Добро пожаловать в бар «Мотор»! Его неоновая вывеска так непривычно для российской глубинки горит всеми буквами и даже не моргает. Располагайтесь поудобнее, товарищи зрители (или лучше сказать «товарищи участники»?), сегодня тут проходит вечеринка по поводу сгоревшей юности. В программе планируются открытый микрофон, путешествие в ад, безудержные танцы и жестокое убийство. Скучающие зрители всегда смогут изучить узоры на красном ковре или видеоарт на потолочных балках. Курить — можно, но только в конце.
«Конец света, моя любовь» по книге Аллы Горбуновой — первая премьера Бориса Павловича на сцене Театра (Не)нормативной Пластики. Анонс обещает страшную сказку и не обманывает, но еще перед тем, как стать страшной сказкой, спектакль раскрывается как трагистендап. Ангелина Засенцева, Юлия Захаркина и Яна Савицкая в тесном зрительском кругу (в буквальном смысле — ряды сидений расположены со всех сторон от импровизированной сцены) рассказывают то, над чем обычно не смеются. Но сегодня очень хочется посмеяться, потому что это приятнее, чем плакать.
У «Конца света…» нет сюжета, потому что заканчиваться свет будет случайными вспышками. Они выхватывают из темноты то отчаянные размышления о страхе смерти, то страшные крики, в которых и слов не разобрать, то признания в любви — к жизни. Понимать, что происходит, необязательно, потому что важные именно для тебя отрывки спектакля все равно будто сами собой запомнятся и догонят на следующий день. Что это было: возвращение в 90-е, ночь в аду или подсматривание через замочную скважину за посмертием?

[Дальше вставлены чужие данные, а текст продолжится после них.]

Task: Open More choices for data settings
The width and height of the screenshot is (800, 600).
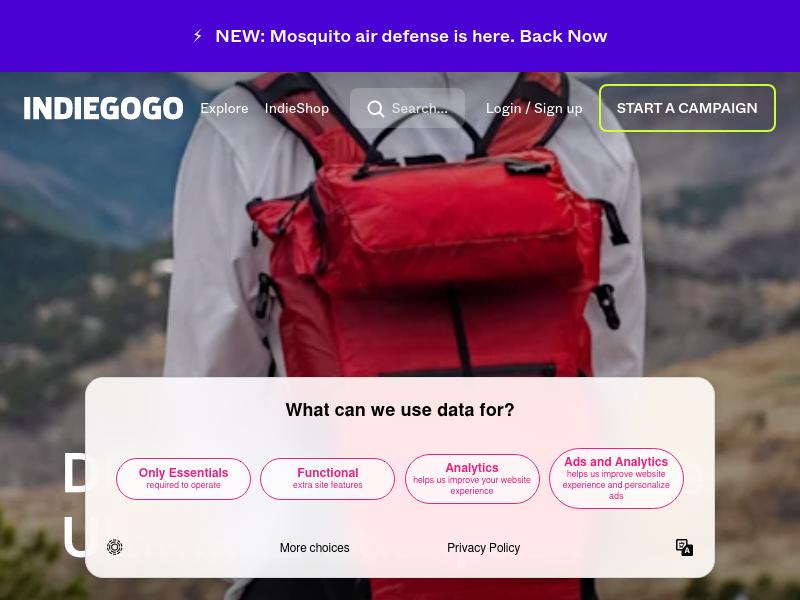Action: click(x=314, y=548)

В спектакле много чего происходит: девушки бесконечно переодеваются из одного платья в пайетках в другое, достают из закромов все новые туфли на каблуках — все это собрано Ольгой Павлович в секонд-хендах и на «Авито». Они до неузнавания меняют тембр и интонацию своего голоса, падают на пол, поют, просят о помощи. В баре «Мотор» не происходит ничего: он застыл во времени и каком-то неизвестном нам пространстве на границе с лесом (возможно, по пути из Петербурга в Финляндию или из Тридевятого царства на остров Буян), и там по бесконечному кругу играет кантри. Будто спотыкаясь о тягучую атмосферу «Мотора», персонажи начинают повторяться: одну «копию Насти» на сцене сменяет следующая — другая, но такая же, — голоса вторят, задают одни и те же вопросы и никогда не получают ответа. Это то ли несколько десятков разных людей, говорящих об одном, то ли многоголосье, засевшее в чьей-то голове. Или, может, это моя фантазия, усиленная музыкальной электроникой, которую для «Конца света…» написали Елена Белкина и Роман Цепелев.
Спектакль не дарит понимание, но вызывает узнавание: все эти люди, я их уже где-то видела. Недовольная бабка рассуждает о сексе, мужик-имперец в шапке-ушанке, изнасилованная девочка, которая вызывает у окружающих только равнодушие. Это происходит не с кем-то, это происходит со мной – или могло бы происходить. Женщина, ждущая 11 лет, пока ее возлюбленный разведется, — узнавание. Муж, бросающийся с ножом на свою жену, — узнавание. Ковер под столом, а на столе яблоки и кефир — узнавание. Чем фантасмагоричнее и невероятнее становится происходящее, тем больше мелочей кажутся понятными, знакомыми, родными в том смысле, в котором кажутся родными фильмы Балабанова. И лекция о том, как справиться с жизнью в аду, тоже вызывает узнавание.
Когда наступает «Конец света…», сталкиваются темная и светлая родина: это борьба нечисти против войска Китеж-града. Это борьба любви и взаимопомощи против насилия, бессилия и равнодушия. Этот спектакль ведь вовсе не о том, сколько горького и страшного есть вокруг, он о том, как страшное перемешивается с добрым. Белое жемчужное колье стекает по плечам Ангелины Засенцевой, но под ним кроется темная и угрожающая хтонь. Три фигуры представляются ангелами, но носят черные кожаные пальто и разговаривают матом. Легко любить проявления светлой родины, ее красоту, величие и стать. Но темная родина — тоже родина, и если получится полюбить и эту половину, может быть, любовь ее вылечит.
В самом конце спектакля героиня Юлии Захаркиной непонимающе спрашивает, почему мы считаем настоящим этот мир, а не тот, где живут говорящие медведи? «Конец света…» завершается песней о том, что говорящие медведи превыше бытия. Но почему мы считаем настоящим тот мир, в который спускаемся после спектакля, а не крохотный и усталый бар «Мотор» с его уверенно горящей табличкой?